**Passage shown**
▬▬▬
Lift acts vertically through the centre of pressure on the aircraft wing. Lift acts and opposite to weight and allows the aircraft to remain inflight. If lift is reduced and weight is larger than the aircraft will go down. If lift is larger than weight the aircraft will climb. Lift is not always equal to weight but must be equal to maintain level flight. The aircraft does not need to have lift to fly either. Lift can come in the form of thrust. A vertical trust force equal to or greater then weight can allow the aircraft to accelerate and climb like a rocket or aerobatic aircraft that has a much higher thrust to weight ratio like a Extra 300 or Airforce Jet.

Weight:

Weight is the force of Mass*gravity and acts towards the earth at all times during flight. Weight is measured in kilograms or pounds and goes through the Centre Of Gravity of the aircraft. The weight Force on the aircraft changes through flight as the fuel is burnt by the engine or engines. Therefore the COG Centre of Gravity will also change through flight as well as the force of lift. The lift force will be smaller later into the flight then during the start of the flight as the force of the weight will be larger during the start of the flight and full fuel. The COG plays a large part on the aerodynamics and design of the aircraft and this will be discussed later. For example the COG affects the location of the undercarriage, stall speed, and stability of the aircraft.
▬▬▬
**To be done**
Copy out the passage on lift and weight in full, word for word.

**Provided data**
▬▬▬
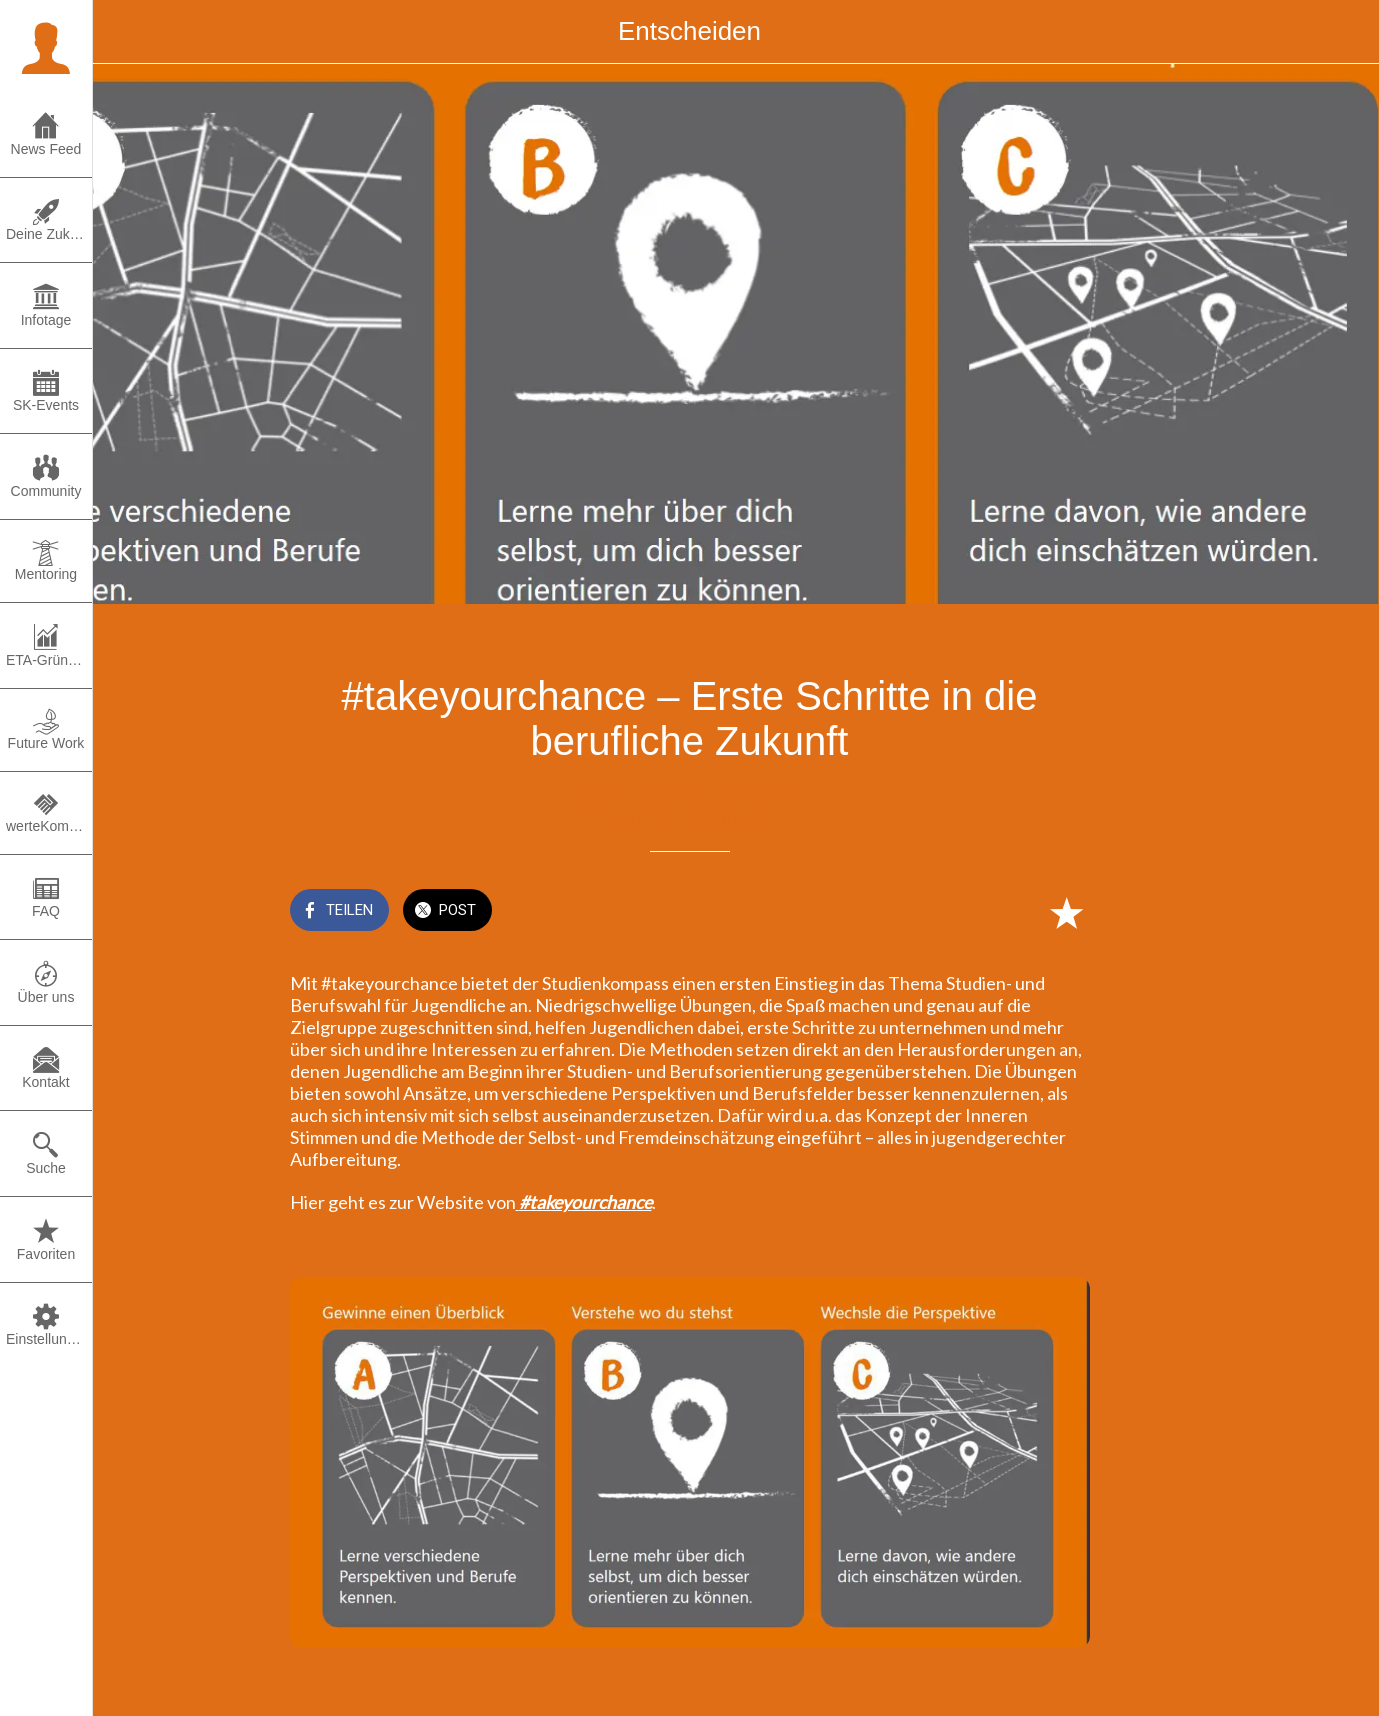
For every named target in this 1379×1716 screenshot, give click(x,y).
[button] (46, 46)
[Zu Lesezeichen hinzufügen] (1066, 912)
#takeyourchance (585, 1202)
▬▬▬
**Solution for this task**
Lift acts vertically through the centre of pressure on the aircraft wing. Lift acts and opposite to weight and allows the aircraft to remain inflight. If lift is reduced and weight is larger than the aircraft will go down. If lift is larger than weight the aircraft will climb. Lift is not always equal to weight but must be equal to maintain level flight. The aircraft does not need to have lift to fly either. Lift can come in the form of thrust. A vertical trust force equal to or greater then weight can allow the aircraft to accelerate and climb like a rocket or aerobatic aircraft that has a much higher thrust to weight ratio like a Extra 300 or Airforce Jet.

Weight:

Weight is the force of Mass*gravity and acts towards the earth at all times during flight. Weight is measured in kilograms or pounds and goes through the Centre Of Gravity of the aircraft. The weight Force on the aircraft changes through flight as the fuel is burnt by the engine or engines. Therefore the COG Centre of Gravity will also change through flight as well as the force of lift. The lift force will be smaller later into the flight then during the start of the flight as the force of the weight will be larger during the start of the flight and full fuel. The COG plays a large part on the aerodynamics and design of the aircraft and this will be discussed later. For example the COG affects the location of the undercarriage, stall speed, and stability of the aircraft.